Berita Lumajang
Lomba Masak Nasi Liwet Tutup Peringatan Hari Santri Nasional di Lumajang
Para kyai dan pengasuh pondok asal Lumajamg diajak lomba memasak nasi liwet di Jalan Alun-Alun Utara.
Penulis: Tony Hermawan | Editor: Rahadian Bagus
SURYA.CO.ID | LUMAJANG- Sebagian orang mungkin berpikir, jika membahas pondok pesantren adalah sebuah tempat menimba ilmu agama Islam.
Namun, tak sekadar tempat menimba ilmu agama, bagi santri pondok pesantren juga mengingatkan sebuah cita rasa masakan.
Nasi liwet ternyata menjadi hidangan yang sangat populer di kalangan santri.
Budaya itu Sabtu malam (5/11) digaungkan ke publik oleh Pemerintah Kabupaten Lumajang untuk memperingati puncak perayaan Hari Santri.
Para kyai dan pengasuh pondok asal Lumajamg diajak lomba memasak nasi liwet di Jalan Alun-Alun Utara.

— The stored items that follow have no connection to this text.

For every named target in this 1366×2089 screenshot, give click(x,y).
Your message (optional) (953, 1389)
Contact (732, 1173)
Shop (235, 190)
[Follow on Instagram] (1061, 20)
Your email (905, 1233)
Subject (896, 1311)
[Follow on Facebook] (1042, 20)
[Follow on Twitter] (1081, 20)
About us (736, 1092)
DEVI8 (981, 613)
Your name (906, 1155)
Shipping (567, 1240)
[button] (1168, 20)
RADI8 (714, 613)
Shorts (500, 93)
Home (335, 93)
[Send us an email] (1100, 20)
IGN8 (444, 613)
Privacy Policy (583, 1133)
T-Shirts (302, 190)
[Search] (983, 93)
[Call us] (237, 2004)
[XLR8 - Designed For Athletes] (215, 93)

Setidaknya, ada 30 kelompok yang terdiri dari berbagai pondok pesantren di Lumajang yang mengikuti lomba ngeliwet ini.
Lomba masak ini mirip seperti kompetisi chef handal. Peserta diberi waktu 1,5 jam untuk memasak. Begitu timer penghitung waktu dinyalakan, semua langsung sibuk bergegas memulai memasak.

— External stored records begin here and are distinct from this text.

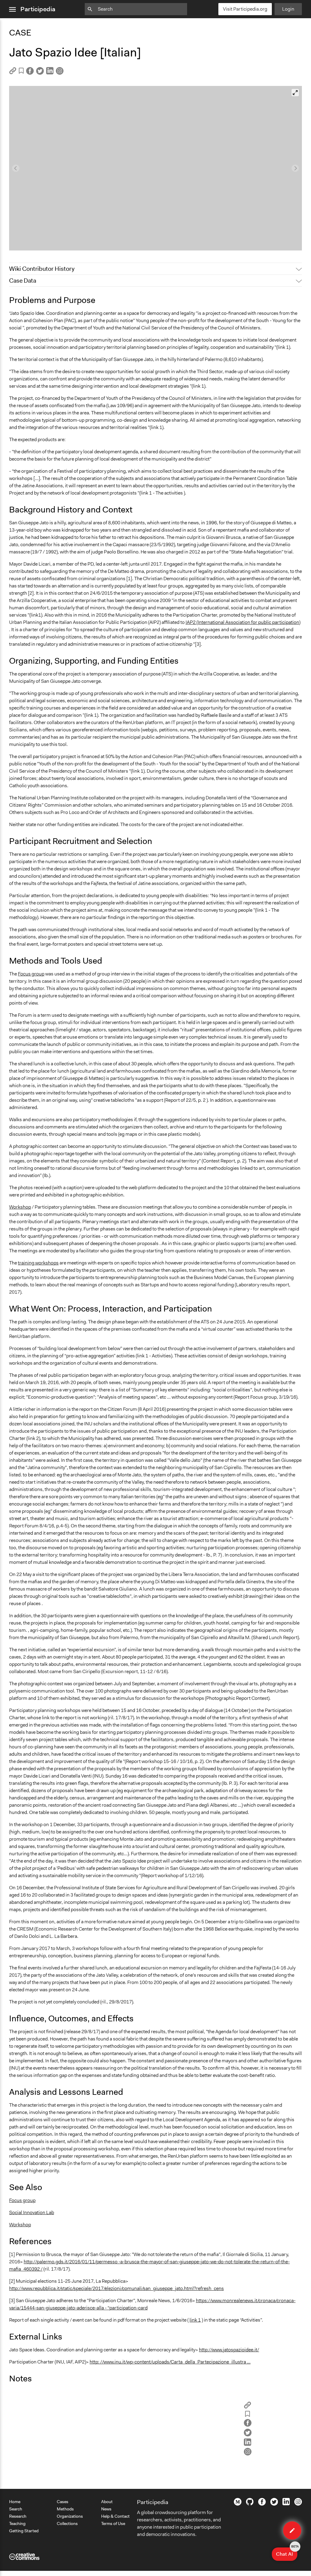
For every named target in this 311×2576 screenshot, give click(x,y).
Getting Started (24, 2530)
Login (288, 9)
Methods (65, 2509)
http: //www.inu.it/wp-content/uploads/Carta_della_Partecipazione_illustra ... (170, 2362)
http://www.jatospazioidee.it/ (229, 2349)
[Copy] (12, 73)
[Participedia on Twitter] (274, 2504)
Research (17, 2516)
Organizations (70, 2516)
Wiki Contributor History (41, 269)
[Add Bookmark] (21, 72)
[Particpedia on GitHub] (250, 2503)
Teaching (17, 2523)
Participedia (37, 9)
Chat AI (286, 2552)
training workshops (38, 1263)
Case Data (22, 280)
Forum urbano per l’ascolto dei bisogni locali (59, 243)
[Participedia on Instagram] (298, 2504)
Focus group (31, 974)
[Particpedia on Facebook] (262, 2504)
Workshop (20, 1207)
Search (15, 2509)
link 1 (195, 2320)
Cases (62, 2501)
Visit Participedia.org (245, 9)
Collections (67, 2523)
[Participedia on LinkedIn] (286, 2503)
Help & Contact (115, 2516)
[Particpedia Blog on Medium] (237, 2504)
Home (14, 2501)
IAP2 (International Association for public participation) (243, 622)
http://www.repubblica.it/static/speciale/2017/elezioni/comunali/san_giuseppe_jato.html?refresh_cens (116, 2288)
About (107, 2501)
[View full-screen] (295, 92)
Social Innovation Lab (31, 2212)
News (106, 2509)
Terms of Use (113, 2523)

Sesuai namanya, nasi liwet dimasak dengan teknik liwet, yaitu memasak nasi dengan cara merebus. Yang istimewa airnya menggunakan santan kelapa.
Kemudian diberi daun salam dan batang serai. Bumbu-bumbu inilah yang membuat nasi liwet berasa gurih.

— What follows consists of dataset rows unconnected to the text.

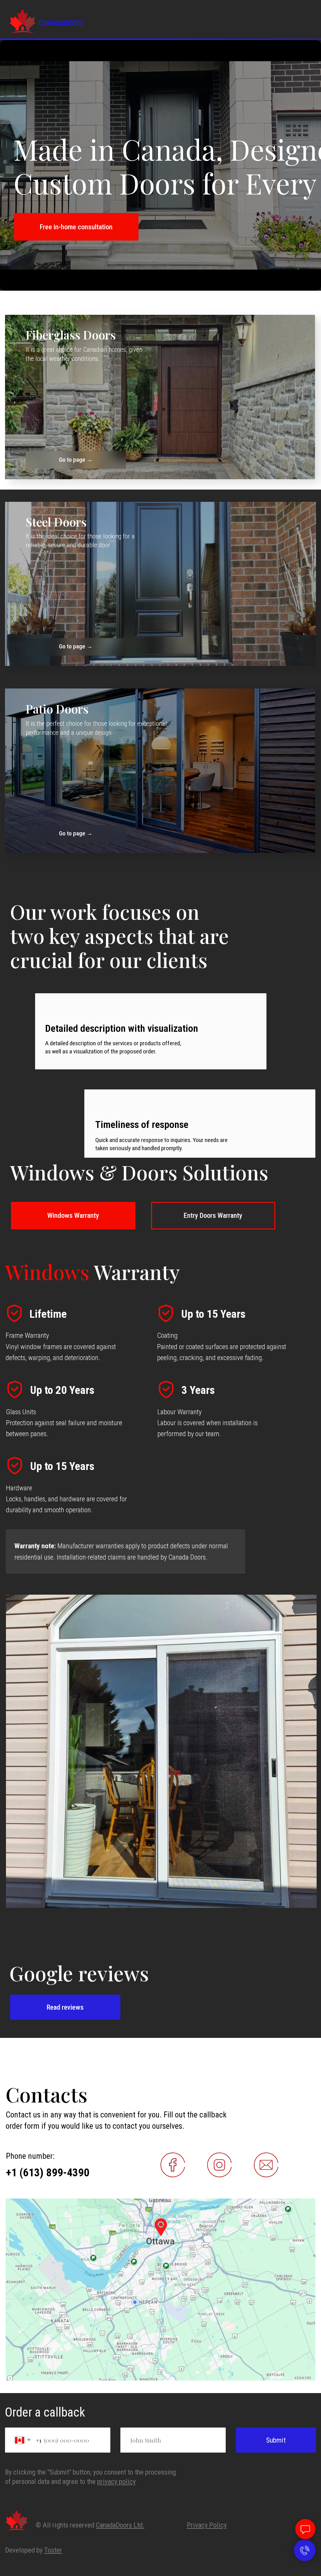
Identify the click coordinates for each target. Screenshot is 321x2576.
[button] (76, 227)
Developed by (33, 2550)
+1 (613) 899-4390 (47, 2172)
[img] (160, 397)
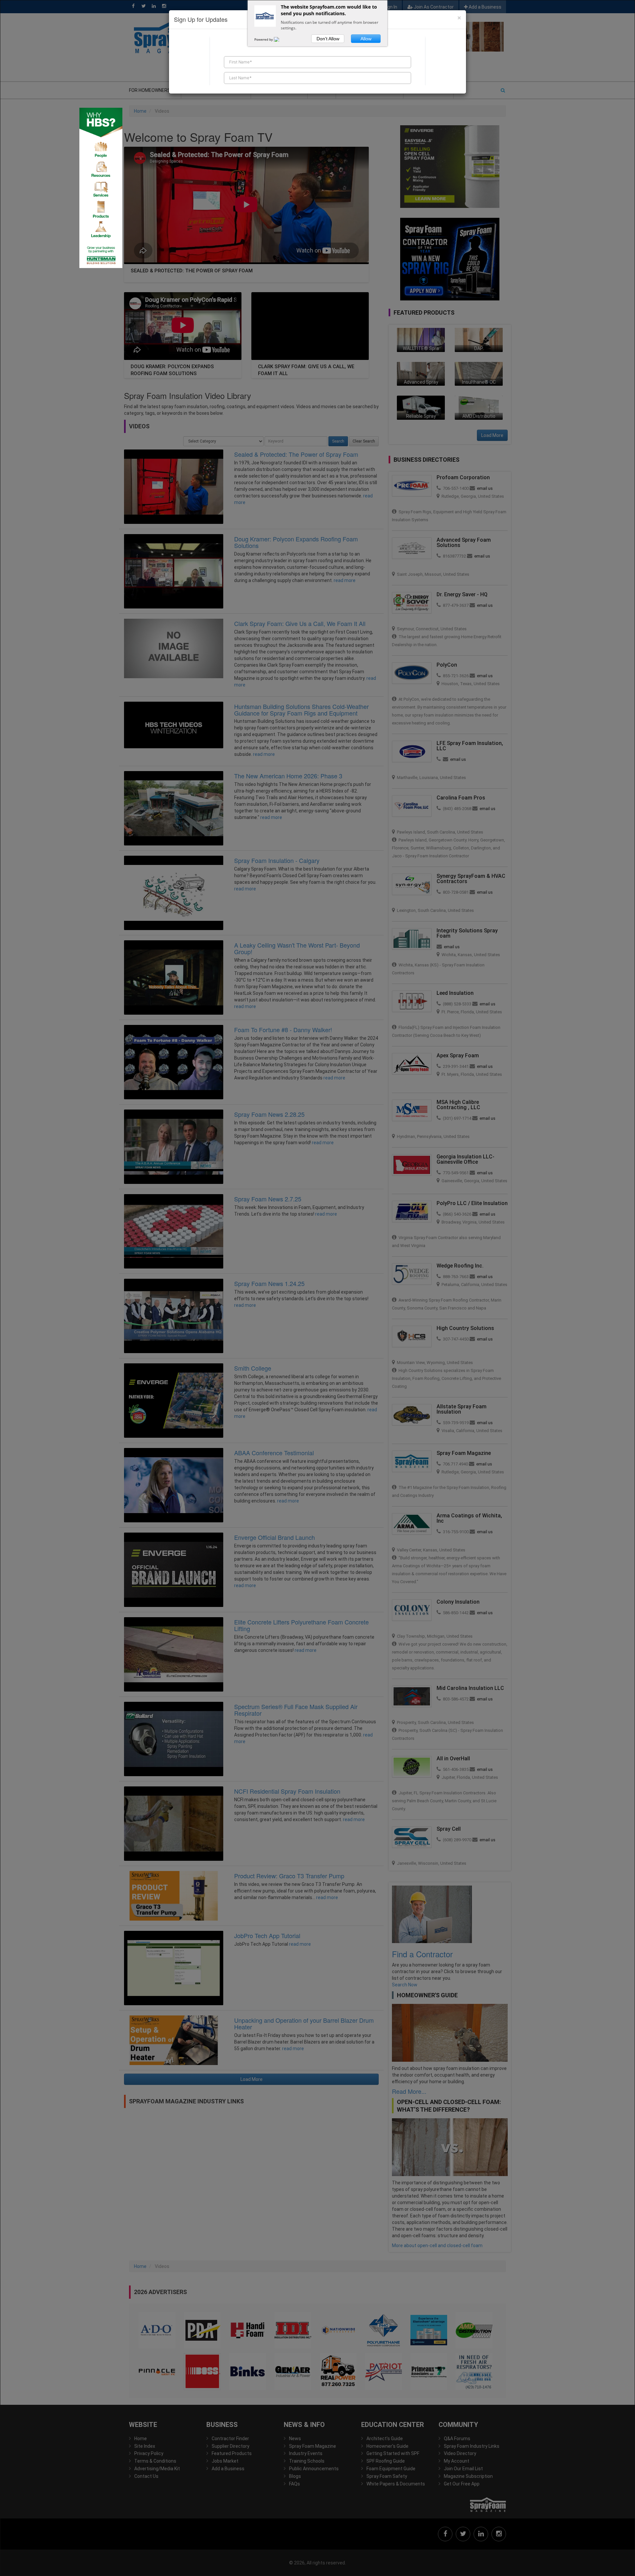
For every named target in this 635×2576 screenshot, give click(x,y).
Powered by (264, 39)
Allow (365, 38)
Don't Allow (328, 38)
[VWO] (280, 39)
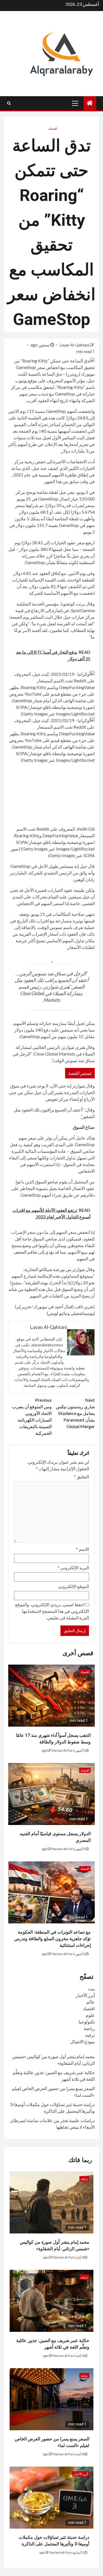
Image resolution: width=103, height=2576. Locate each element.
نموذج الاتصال (82, 2041)
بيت (91, 1988)
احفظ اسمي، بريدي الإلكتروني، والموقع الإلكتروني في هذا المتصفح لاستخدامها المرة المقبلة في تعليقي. (52, 1611)
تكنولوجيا (87, 2021)
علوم (90, 2015)
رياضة (89, 2028)
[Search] (8, 103)
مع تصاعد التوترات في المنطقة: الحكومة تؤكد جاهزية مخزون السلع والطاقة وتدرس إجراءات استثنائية (52, 1938)
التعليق (81, 1476)
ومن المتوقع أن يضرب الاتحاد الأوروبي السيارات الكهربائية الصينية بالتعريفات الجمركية (32, 1416)
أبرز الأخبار (85, 1995)
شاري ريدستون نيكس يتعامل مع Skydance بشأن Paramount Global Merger (75, 1413)
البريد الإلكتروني (73, 1567)
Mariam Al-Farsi (63, 1750)
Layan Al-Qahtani (74, 345)
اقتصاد (52, 128)
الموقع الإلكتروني (73, 1586)
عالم (90, 2001)
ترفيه (90, 2034)
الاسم (82, 1549)
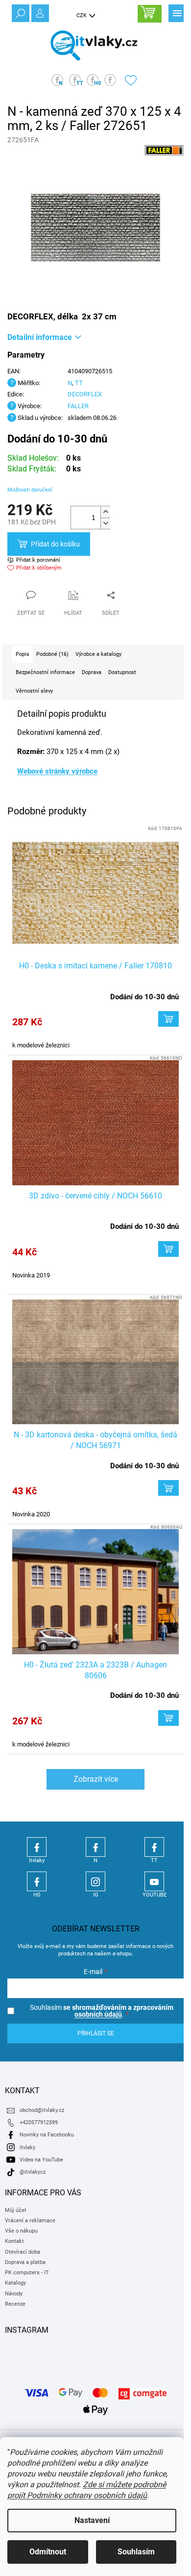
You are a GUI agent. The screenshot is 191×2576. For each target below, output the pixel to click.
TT (79, 383)
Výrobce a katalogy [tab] (98, 654)
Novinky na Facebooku (47, 2135)
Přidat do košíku (55, 544)
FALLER (78, 406)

Setelah matang, nasi liwet ini dihidangkan di atas daun pisang. Lauknya bermacam-macam. Ada ikan lele, telur, ayam, dan lain-lain. Lalu masakan itu disantap bersama-sama.
Bupati Lumajang Thoriqul Haq mengatakan, event kali ini dilaksanakan untuk bernostalgia saat dulu masih menjadi santri.
Menurutnya, ngeliwet ini selain melatih kesabaran, karena proses memasaknya butuh waktu cukup lama.
"Kami ingin nostalgia aja dulu waktu masih jadi aantri jadi para kyai, gus, dan pengasuh pondok kita kumpulkan disini lomba ngeliwet," kata Thoriq.
Pria yang karib disapa Cak Thoriq ini mengatakan lomba memasak nasi liwet cukup seru. Bisa mengajarkan rasa bersyukur.
Sebab, bagaimanapun hasil masakan pasti akan dimakan dan tidak akan tersiksa. "Ada yang gosong, ada yang belum matang. Tapi ya karena namanya santri, tetap saja dimakan," imbuhnya.